Problem to work on – What appears in the data must be reproduced exactly.

○ ○ ○

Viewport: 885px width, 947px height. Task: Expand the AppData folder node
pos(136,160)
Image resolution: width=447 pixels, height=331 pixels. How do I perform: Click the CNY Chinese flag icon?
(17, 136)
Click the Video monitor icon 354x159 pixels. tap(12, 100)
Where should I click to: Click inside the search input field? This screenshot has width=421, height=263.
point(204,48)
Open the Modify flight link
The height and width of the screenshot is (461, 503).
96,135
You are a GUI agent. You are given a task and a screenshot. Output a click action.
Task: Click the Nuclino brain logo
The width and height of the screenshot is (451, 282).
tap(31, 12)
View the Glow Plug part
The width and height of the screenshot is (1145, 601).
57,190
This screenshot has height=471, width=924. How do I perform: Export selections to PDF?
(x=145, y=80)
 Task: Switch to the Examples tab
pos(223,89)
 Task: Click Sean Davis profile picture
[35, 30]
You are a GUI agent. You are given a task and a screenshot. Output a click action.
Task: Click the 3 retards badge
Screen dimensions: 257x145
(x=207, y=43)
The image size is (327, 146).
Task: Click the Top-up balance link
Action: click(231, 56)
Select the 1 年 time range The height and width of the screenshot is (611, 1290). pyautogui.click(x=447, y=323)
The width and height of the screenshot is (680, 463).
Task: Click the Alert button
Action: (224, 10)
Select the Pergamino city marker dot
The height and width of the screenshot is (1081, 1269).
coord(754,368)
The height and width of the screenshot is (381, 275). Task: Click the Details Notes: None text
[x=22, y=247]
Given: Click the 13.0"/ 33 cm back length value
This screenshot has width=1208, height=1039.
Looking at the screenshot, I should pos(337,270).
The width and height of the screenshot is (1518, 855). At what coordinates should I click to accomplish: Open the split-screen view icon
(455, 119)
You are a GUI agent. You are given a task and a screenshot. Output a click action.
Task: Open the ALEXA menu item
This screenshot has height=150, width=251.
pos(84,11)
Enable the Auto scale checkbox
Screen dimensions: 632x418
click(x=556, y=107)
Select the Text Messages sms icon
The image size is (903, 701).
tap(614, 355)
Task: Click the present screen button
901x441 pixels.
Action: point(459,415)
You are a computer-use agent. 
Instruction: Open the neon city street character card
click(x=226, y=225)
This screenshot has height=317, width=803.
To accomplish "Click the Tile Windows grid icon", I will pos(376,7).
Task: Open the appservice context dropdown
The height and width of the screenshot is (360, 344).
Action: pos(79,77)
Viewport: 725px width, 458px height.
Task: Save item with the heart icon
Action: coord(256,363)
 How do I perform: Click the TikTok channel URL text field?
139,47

○ ○ ○

Answer to the problem –
Viewport: 885px width, 947px height. Task: Expand the AppData folder node
pos(136,160)
Image resolution: width=447 pixels, height=331 pixels. How do I perform: Click the CNY Chinese flag icon?
(17, 136)
Click the Video monitor icon 354x159 pixels. tap(12, 100)
Where should I click to: Click inside the search input field? This screenshot has width=421, height=263.
point(204,48)
Open the Modify flight link
The height and width of the screenshot is (461, 503).
96,135
You are a GUI agent. You are given a task and a screenshot. Output a click action.
Task: Click the Nuclino brain logo
The width and height of the screenshot is (451, 282).
tap(31, 12)
View the Glow Plug part
The width and height of the screenshot is (1145, 601).
57,190
This screenshot has height=471, width=924. How do I perform: Export selections to PDF?
(x=145, y=80)
 Task: Switch to the Examples tab
pos(223,89)
 Task: Click Sean Davis profile picture
[35, 30]
You are a GUI agent. You are given a task and a screenshot. Output a click action.
Task: Click the 3 retards badge
Screen dimensions: 257x145
(x=207, y=43)
The image size is (327, 146).
Task: Click the Top-up balance link
Action: click(231, 56)
Select the 1 年 time range The height and width of the screenshot is (611, 1290). pyautogui.click(x=447, y=323)
The width and height of the screenshot is (680, 463).
Task: Click the Alert button
Action: (224, 10)
Select the Pergamino city marker dot
The height and width of the screenshot is (1081, 1269).
coord(754,368)
The height and width of the screenshot is (381, 275). Task: Click the Details Notes: None text
[x=22, y=247]
Given: Click the 13.0"/ 33 cm back length value
This screenshot has width=1208, height=1039.
Looking at the screenshot, I should pos(337,270).
The width and height of the screenshot is (1518, 855). At what coordinates should I click to accomplish: Open the split-screen view icon
(455, 119)
You are a GUI agent. You are given a task and a screenshot. Output a click action.
Task: Open the ALEXA menu item
This screenshot has height=150, width=251.
pos(84,11)
Enable the Auto scale checkbox
Screen dimensions: 632x418
click(x=556, y=107)
Select the Text Messages sms icon
The image size is (903, 701).
tap(614, 355)
Task: Click the present screen button
901x441 pixels.
Action: point(459,415)
You are a computer-use agent. 
Instruction: Open the neon city street character card
click(x=226, y=225)
This screenshot has height=317, width=803.
To accomplish "Click the Tile Windows grid icon", I will pos(376,7).
Task: Open the appservice context dropdown
The height and width of the screenshot is (360, 344).
Action: pos(79,77)
Viewport: 725px width, 458px height.
Task: Save item with the heart icon
Action: coord(256,363)
 How do I perform: Click the TikTok channel URL text field?
139,47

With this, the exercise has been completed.